14 October 2021

The Lost Priory of Gloucester: An interview with Andrew Armstrong

After a busy couple of months filming our first ever full-length documentary for Dan Snow's History Hit, we sat down with host of Whitefriars: The Lost Priory of Gloucester, City Archaeologist Andrew Armstrong. In this interview, we discussed how Andrew knew of the project, and his experiences filming with Squeaky Pedal.

How did you find out about the archaeological site ?

A: One of the things I’m responsible for, is maintaining a really big database of every known archaeological site in the city, called the Historical Environment Record, that has been built up over the years and it includes every known reference to previous archaeological discoveries. So that included a reference to a discovery in 1974 which might have found parts of the Whitefriars friary so that was one thing I already knew. 

Then we had a historic map called Speed’s map of 1610 which shows a little image of a church and it just says next to it ‘WHITFRIARS’ 

We knew generally where the Whitefriars was, we knew where it ought to be, we knew from historic sources. What we didn't have any details or exact examples of where exactly the building complex was, what it was composed of and whether it survived, which is really the big question. 

What was it about Squeaky Pedal that made you want to work with them and what was your experience working with them on this project?

A: I worked with Squeaky Pedal on the Gloucester Looking Up project [From the Gloucester History Festival]. I haven’t done a lot of talking to camera and they’re very patient and very professional and very calm, which if you don’t talk to tv cameras regularly, is hugely beneficial because you know it's quite nerve wracking when you have to remember what you’re saying and sound interesting and talk to camera.

It was great working with them, very patient, very professional, very calm and I could always tell if I had something right or wrong because Jason would always go ‘Andy that was great… but’. They were brilliant, and I really appreciated that. 

I also liked how they were willing to allow me to talk about what I thought was important, because I am the city archaeologist, there are things I think people might want to hear about. What was lovely was that they always gave me the chance to talk about what I thought people would find interesting and then they would always feedback about how they as non-archaeologists found that, how it came across, whether it was interesting and whether it was understandable and that was a really helpful dialogue.

What did you find the most enjoyable when filming Whitefriars: The Lost Priory of Gloucester?

A: Filming the archaeologists on site and filming some of the discoveries was the most enjoyable because I think for television, it's important that you try to convey enthusiasm and it's important that you articulate why are things  important. I find that very easy with freshly found archaeological discoveries. I found that quite exciting, quite easy and that was something I wanted to communicate to people. Peter and Jason were interested themselves and that helped so that was fun. 

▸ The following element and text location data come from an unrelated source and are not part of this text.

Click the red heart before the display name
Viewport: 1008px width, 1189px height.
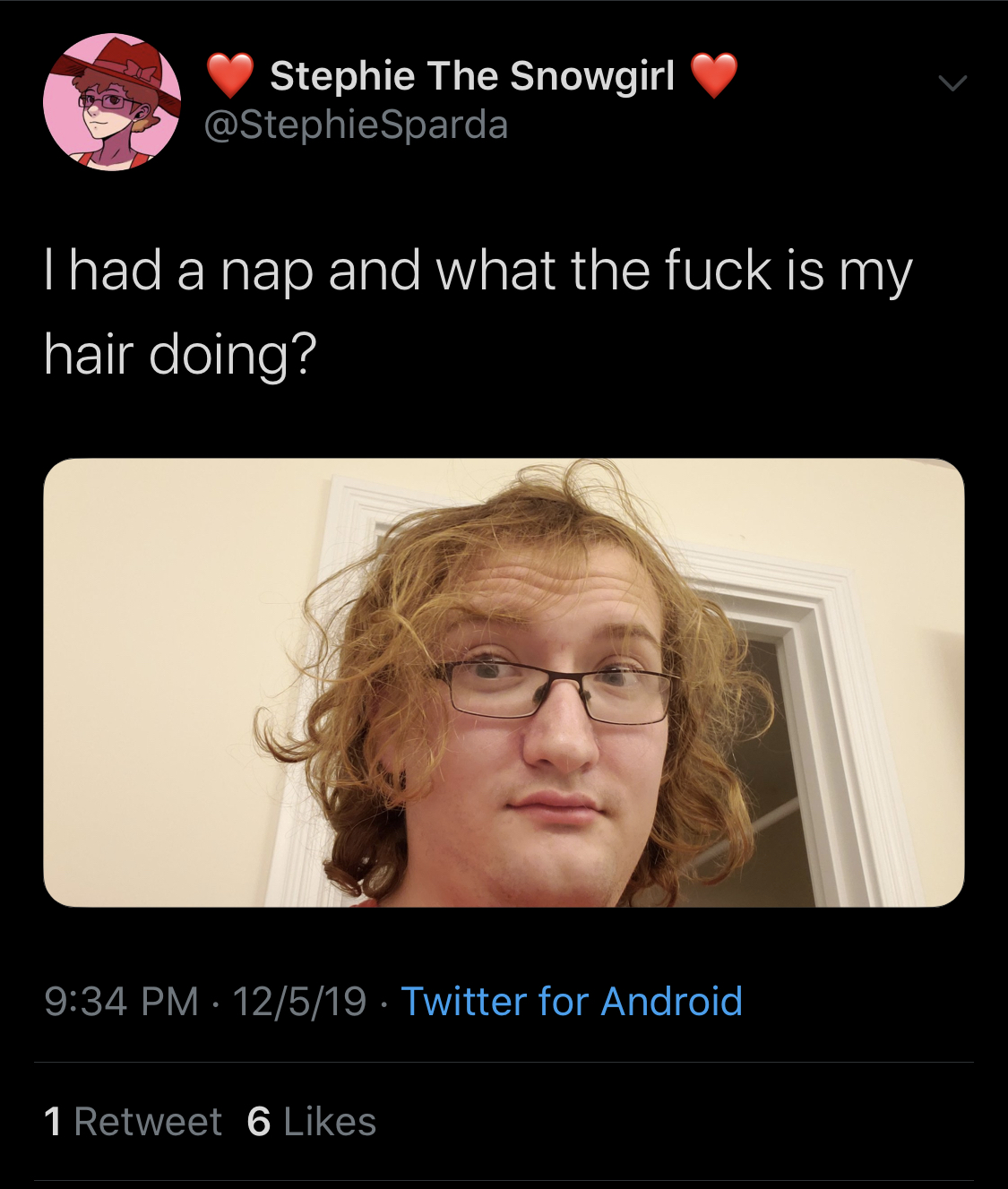230,75
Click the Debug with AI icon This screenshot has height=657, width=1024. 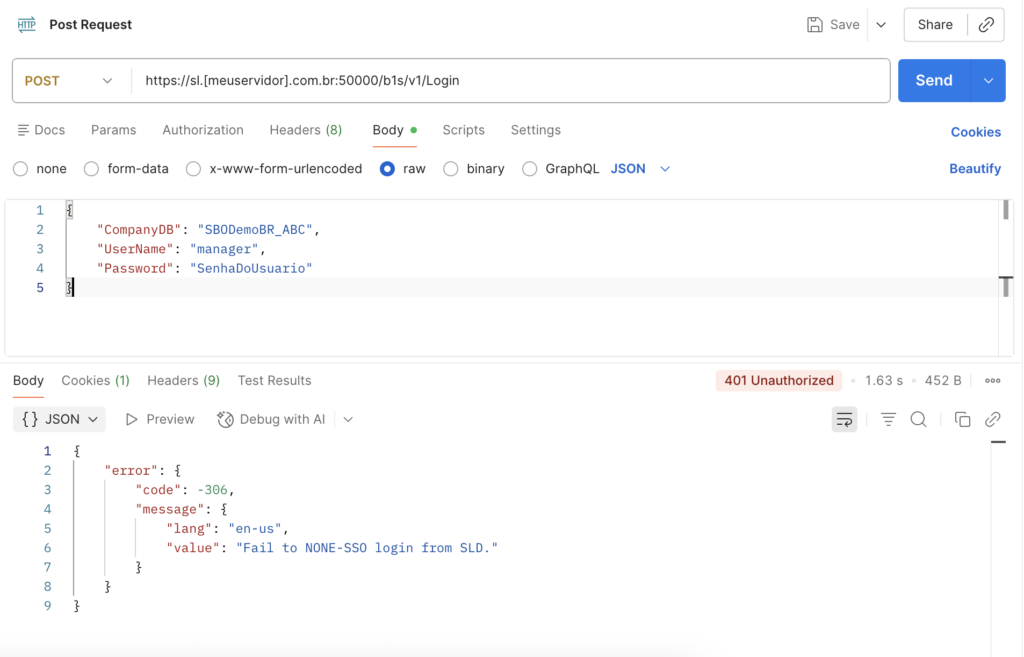click(x=226, y=420)
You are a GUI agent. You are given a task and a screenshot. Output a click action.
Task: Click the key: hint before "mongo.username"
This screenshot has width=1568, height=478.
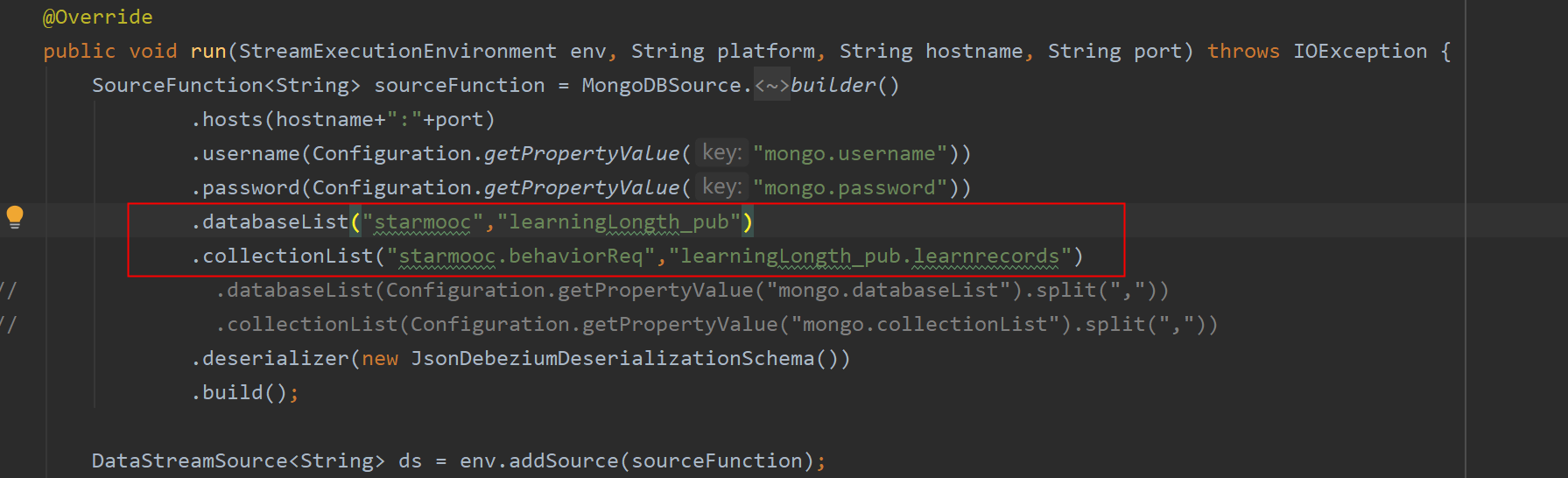click(721, 153)
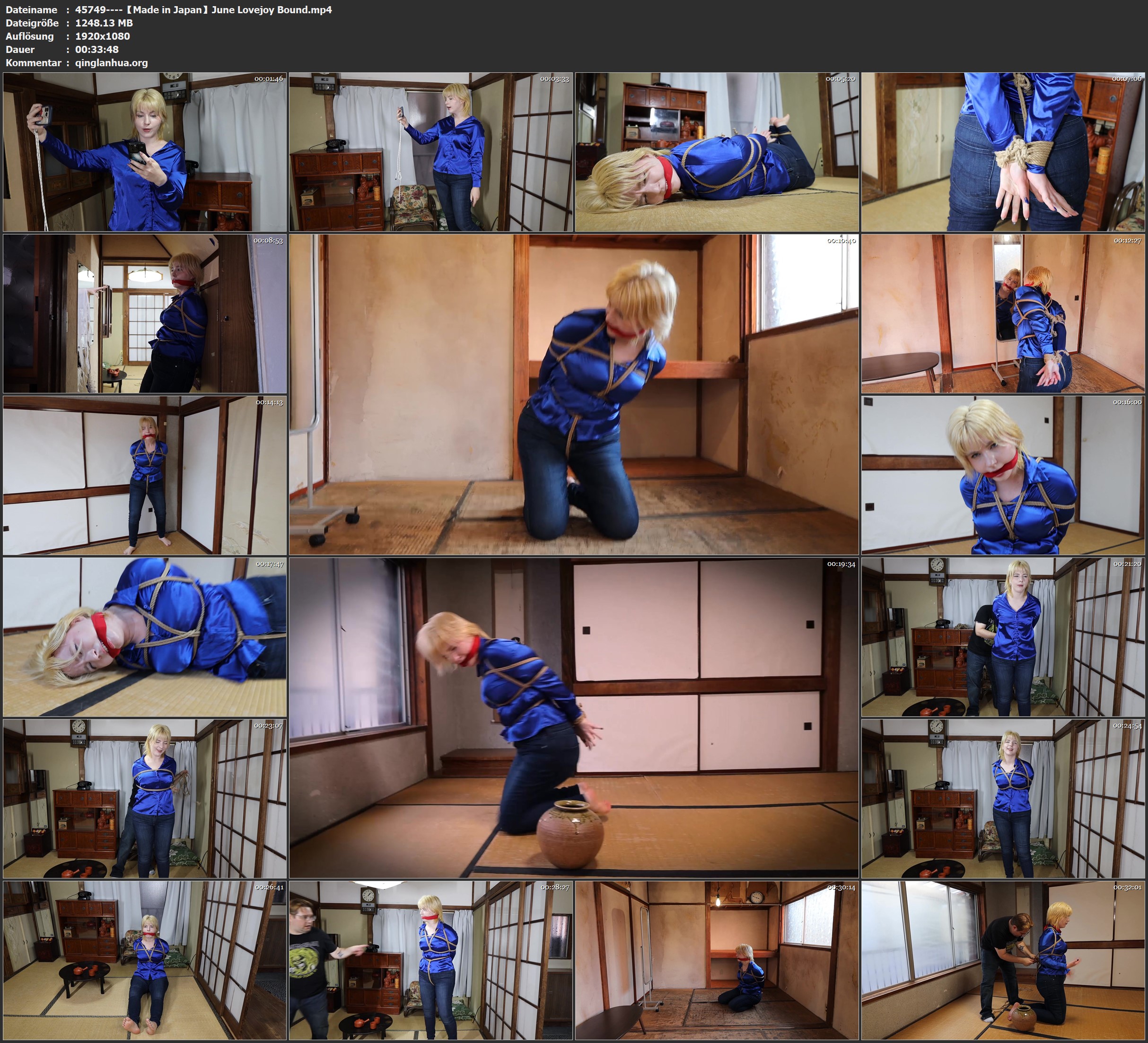Click the thumbnail timestamped 00:01:46
This screenshot has height=1043, width=1148.
pos(145,151)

What did you find the most challenging?

A: We had to do an introduction sequence and I had to be walking. I had all the text memorised in my head, and we were doing it on the building site. We had to do it in one take and there were diggers, and dumper trucks, and just guys randomly driving round or  seagulls happening to one side. It would be very quiet and then half way through there would be this great almighty crash and we had to stop and do it again. Or I would forget what I was saying or I would miss-speak. I’d kick the ground in frustration and go back to the start, and do it again, so that was quite tricky but again, Peter and Jason were very patient. 

What are your feelings about the response to the documentary?

A: I was really pleased that people liked the form of communication. The thing that I was really pleased about, is people found it interesting enough and accessible because that's what we were trying to do. It's a big challenge with archaeology trying to find this level where you’re not being simplistic because people are much more clever than we give them credit for. People can follow complicated and difficult subjects but at the same time you want to be clear, so I was chuffed to bits that we had seemed to have found that level. I was very pleased that we got the history of Gloucester on a national stage. That was hugely important to me. 

 How do you feel about  the documentary being important in telling a previously little known part of Gloucester's story?

A: It's really good to have it out there telling the story because we struggle to tell people locally and nationally about Gloucester's amazing history. There is a lot going on in the city, there is a great story to tell there, and this is one way to do that. I really appreciate working with Squeaky Pedal on it. I think it's important and it's a great approach for Gloucester.

Would you be happy to work with Squeaky Pedal again in the future?

A: Yes very much so, I enjoyed working with them, they're nice guys, very professional. What was brilliant was that they gave me space to say what I felt I needed to say whilst keeping it ‘TV’.